From Finstown I rode on to Kirkwall, gradually turning out of the wind, and arriving at the Pickaquoy campsite about 20.00. The ride had taken me at least twice as long as it would have done without the wind. And incidentally Orkney is not as flat as I’d anticipated. I guess the buckled rear wheel didn’t help either.

The campsite on Pickaquoy road is really good, very close to Kirkwall city centre, and only cost me £7.15 a night – ended up staying off two nights in the end. It has an indoor lounge area, laundry, kitchen, and great loos and showers, as well as decent free wifi. All included in the price – usually you have to pay extra for kitchen facilities, and this was the first lounge area I’d encountered. The site is also attached to a leisure centre, which will shortly have a swimming pool opening, but has a sauna, jacuzzi, massages, a climbing wall and lots of other stuff. Was quite tempted to try a massage and sauna but would depend on the weather, so much to see on Orkney.
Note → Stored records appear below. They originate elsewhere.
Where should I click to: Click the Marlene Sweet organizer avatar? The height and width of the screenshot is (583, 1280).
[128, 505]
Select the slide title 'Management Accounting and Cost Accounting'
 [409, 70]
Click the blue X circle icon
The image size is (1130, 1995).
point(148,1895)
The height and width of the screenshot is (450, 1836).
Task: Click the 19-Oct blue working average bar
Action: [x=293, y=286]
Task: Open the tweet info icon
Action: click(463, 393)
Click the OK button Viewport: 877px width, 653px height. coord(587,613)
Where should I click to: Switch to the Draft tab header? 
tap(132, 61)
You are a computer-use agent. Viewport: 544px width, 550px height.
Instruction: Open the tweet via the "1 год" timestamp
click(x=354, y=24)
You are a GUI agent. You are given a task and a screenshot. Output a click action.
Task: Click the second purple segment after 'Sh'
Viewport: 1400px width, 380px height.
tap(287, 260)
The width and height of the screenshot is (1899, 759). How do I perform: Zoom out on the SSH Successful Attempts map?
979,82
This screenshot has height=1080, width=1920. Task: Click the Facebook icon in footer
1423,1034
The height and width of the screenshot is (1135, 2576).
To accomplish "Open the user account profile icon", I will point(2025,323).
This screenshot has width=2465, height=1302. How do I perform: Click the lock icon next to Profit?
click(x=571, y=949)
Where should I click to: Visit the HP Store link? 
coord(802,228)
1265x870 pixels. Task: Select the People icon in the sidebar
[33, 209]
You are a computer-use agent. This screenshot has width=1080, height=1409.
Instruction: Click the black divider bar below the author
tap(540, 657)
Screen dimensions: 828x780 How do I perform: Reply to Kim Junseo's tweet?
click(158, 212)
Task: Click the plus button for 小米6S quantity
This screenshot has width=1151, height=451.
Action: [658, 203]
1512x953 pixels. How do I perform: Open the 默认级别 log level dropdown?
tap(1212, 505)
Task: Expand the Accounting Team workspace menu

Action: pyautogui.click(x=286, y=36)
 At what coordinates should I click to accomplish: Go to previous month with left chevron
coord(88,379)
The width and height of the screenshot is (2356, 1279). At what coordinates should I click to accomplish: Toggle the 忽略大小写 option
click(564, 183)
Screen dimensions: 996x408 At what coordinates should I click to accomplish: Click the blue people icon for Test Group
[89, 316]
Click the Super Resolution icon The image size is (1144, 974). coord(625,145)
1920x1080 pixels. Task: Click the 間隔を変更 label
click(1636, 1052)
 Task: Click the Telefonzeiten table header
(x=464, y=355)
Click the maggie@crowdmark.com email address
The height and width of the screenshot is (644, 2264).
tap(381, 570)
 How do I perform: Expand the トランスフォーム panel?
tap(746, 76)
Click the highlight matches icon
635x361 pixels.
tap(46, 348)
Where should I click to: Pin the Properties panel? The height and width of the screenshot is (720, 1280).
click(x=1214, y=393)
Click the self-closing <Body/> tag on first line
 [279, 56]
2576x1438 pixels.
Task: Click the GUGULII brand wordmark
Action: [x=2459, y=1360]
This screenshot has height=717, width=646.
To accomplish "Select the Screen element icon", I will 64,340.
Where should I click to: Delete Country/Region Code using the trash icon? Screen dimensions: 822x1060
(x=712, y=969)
Post pitching up I had a chat with the warden who let me know about a good bike shop in Kirkwall which I’d try tomorrow ref a new real wheel, fingers were most definitely crossed as it would be a long walk back to the ferry, and my wheel was now rubbing so much I’d had to disconnect the rear brake. Dinner consisted of a microwave meal for two from Lidyls, along with some fruit and cake. Lidyls is really common in Scotland and has some great produce at low prices. The stores up here seem to have a wider range than those down south. Will definitely be stopping at more of them on the way around.

Sunset in Kirkwall

Sunset in Kirkwall


 

Sunset in Kirkwall 2

Sunset in Kirkwall 2


I spent the rest of the evening planning out the next few days. Tomorrow would depend on a wheel fix, but if successful I wanted to visit the south of the island, the Italian Chapel, Scapa Flow, the Churchill Barriers, and maybe the Highland Park whisky distillery. More on that tomorrow. I also met up with a group of Liverpudlians, or self proclaimed Scousers as they wanted to be known (Fred, Spike and Richard if memory serves). The generosity of strangers is always great and heartwarming to behold; they donated £30 to the ride and Big C which was very much appreciated, especially as they’d been saving for ages to come to Orkney. They were camping too and spending the week island hopping, having a great time by the sounds of it. Come as 

So a great day, only about 50 miles, but went to bed with tired legs post the afternoon’s slightly ridiculous ride to Kirkwall into the killer headwind! I’ve only got myself to blame and the advantage of touring along is you can only fall out with yourself, plus you get to stop and start when you like, and it’s easier to meet other people and make decisions. 

Still finding bits of sand from the dust storm!